[Stored data]
<<<<

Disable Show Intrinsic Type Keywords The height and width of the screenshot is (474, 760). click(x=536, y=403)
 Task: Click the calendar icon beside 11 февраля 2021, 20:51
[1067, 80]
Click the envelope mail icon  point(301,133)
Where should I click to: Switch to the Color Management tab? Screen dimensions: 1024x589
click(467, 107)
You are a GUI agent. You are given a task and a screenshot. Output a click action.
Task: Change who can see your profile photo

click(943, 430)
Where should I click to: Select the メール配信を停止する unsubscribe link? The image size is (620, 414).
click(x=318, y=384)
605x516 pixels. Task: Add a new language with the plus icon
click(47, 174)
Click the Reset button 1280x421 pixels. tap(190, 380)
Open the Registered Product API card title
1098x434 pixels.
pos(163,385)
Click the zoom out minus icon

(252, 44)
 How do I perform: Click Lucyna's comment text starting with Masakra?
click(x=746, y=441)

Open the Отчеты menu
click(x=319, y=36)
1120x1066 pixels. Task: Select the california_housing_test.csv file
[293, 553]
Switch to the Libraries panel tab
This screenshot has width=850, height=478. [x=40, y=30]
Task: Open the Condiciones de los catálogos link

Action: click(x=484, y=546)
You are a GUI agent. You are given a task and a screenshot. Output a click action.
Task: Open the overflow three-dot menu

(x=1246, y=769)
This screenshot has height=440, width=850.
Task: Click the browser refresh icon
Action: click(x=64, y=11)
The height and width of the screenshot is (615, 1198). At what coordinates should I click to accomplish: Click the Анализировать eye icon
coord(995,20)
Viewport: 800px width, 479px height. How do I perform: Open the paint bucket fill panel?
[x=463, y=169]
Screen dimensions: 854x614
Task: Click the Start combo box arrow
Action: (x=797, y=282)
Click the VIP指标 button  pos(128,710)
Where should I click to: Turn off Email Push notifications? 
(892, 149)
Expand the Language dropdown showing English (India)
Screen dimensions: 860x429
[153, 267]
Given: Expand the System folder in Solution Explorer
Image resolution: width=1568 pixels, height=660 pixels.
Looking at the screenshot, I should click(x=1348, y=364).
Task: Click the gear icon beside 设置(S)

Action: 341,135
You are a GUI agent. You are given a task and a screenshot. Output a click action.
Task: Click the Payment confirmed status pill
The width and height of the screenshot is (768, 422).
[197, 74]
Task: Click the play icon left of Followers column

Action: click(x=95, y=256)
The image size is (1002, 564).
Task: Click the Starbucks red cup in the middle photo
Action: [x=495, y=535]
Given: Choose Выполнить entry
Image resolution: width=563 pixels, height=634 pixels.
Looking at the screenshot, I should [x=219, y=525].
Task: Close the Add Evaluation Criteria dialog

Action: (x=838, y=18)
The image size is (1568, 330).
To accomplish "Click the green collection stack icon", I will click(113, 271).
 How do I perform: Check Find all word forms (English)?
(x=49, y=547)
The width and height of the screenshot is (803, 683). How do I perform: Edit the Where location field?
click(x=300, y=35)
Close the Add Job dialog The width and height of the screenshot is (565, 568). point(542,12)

>>>>

Work instructions –
When copying the data above, keep every line exactly as written.

Exercise answer –
Disable Show Intrinsic Type Keywords The height and width of the screenshot is (474, 760). click(x=536, y=403)
 Task: Click the calendar icon beside 11 февраля 2021, 20:51
[1067, 80]
Click the envelope mail icon  point(301,133)
Where should I click to: Switch to the Color Management tab? Screen dimensions: 1024x589
click(467, 107)
You are a GUI agent. You are given a task and a screenshot. Output a click action.
Task: Change who can see your profile photo

click(943, 430)
Where should I click to: Select the メール配信を停止する unsubscribe link? The image size is (620, 414).
click(x=318, y=384)
605x516 pixels. Task: Add a new language with the plus icon
click(47, 174)
Click the Reset button 1280x421 pixels. tap(190, 380)
Open the Registered Product API card title
1098x434 pixels.
pos(163,385)
Click the zoom out minus icon

(252, 44)
 How do I perform: Click Lucyna's comment text starting with Masakra?
click(x=746, y=441)

Open the Отчеты menu
click(x=319, y=36)
1120x1066 pixels. Task: Select the california_housing_test.csv file
[293, 553]
Switch to the Libraries panel tab
This screenshot has width=850, height=478. [x=40, y=30]
Task: Open the Condiciones de los catálogos link

Action: click(x=484, y=546)
You are a GUI agent. You are given a task and a screenshot. Output a click action.
Task: Open the overflow three-dot menu

(x=1246, y=769)
This screenshot has height=440, width=850.
Task: Click the browser refresh icon
Action: click(x=64, y=11)
The height and width of the screenshot is (615, 1198). At what coordinates should I click to accomplish: Click the Анализировать eye icon
coord(995,20)
Viewport: 800px width, 479px height. How do I perform: Open the paint bucket fill panel?
[x=463, y=169]
Screen dimensions: 854x614
Task: Click the Start combo box arrow
Action: (x=797, y=282)
Click the VIP指标 button  pos(128,710)
Where should I click to: Turn off Email Push notifications? 
(892, 149)
Expand the Language dropdown showing English (India)
Screen dimensions: 860x429
[153, 267]
Given: Expand the System folder in Solution Explorer
Image resolution: width=1568 pixels, height=660 pixels.
Looking at the screenshot, I should click(x=1348, y=364).
Task: Click the gear icon beside 设置(S)

Action: 341,135
You are a GUI agent. You are given a task and a screenshot. Output a click action.
Task: Click the Payment confirmed status pill
The width and height of the screenshot is (768, 422).
[197, 74]
Task: Click the play icon left of Followers column

Action: click(x=95, y=256)
The image size is (1002, 564).
Task: Click the Starbucks red cup in the middle photo
Action: [x=495, y=535]
Given: Choose Выполнить entry
Image resolution: width=563 pixels, height=634 pixels.
Looking at the screenshot, I should [x=219, y=525].
Task: Close the Add Evaluation Criteria dialog

Action: (x=838, y=18)
The image size is (1568, 330).
To accomplish "Click the green collection stack icon", I will click(113, 271).
 How do I perform: Check Find all word forms (English)?
(x=49, y=547)
The width and height of the screenshot is (803, 683). How do I perform: Edit the Where location field?
click(x=300, y=35)
Close the Add Job dialog The width and height of the screenshot is (565, 568). point(542,12)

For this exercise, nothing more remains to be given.